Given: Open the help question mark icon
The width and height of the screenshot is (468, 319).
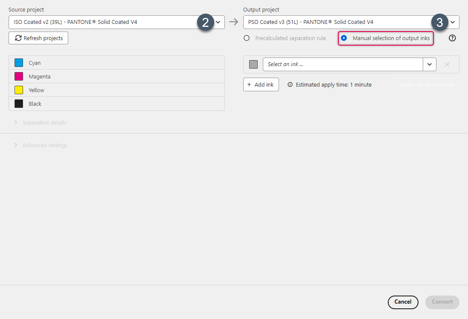Looking at the screenshot, I should point(452,38).
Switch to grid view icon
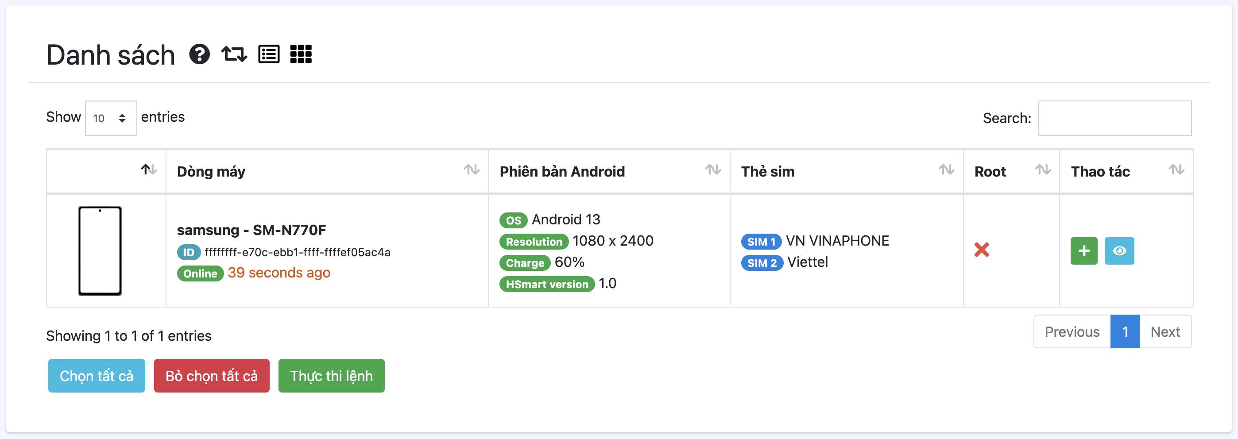 pyautogui.click(x=301, y=54)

Exercise objective> Omit the images and transcribe all of the records above word for word.

Solution to this exercise>
Given: Open the help question mark icon
The width and height of the screenshot is (468, 319).
Looking at the screenshot, I should point(452,38).
Switch to grid view icon
 pyautogui.click(x=301, y=54)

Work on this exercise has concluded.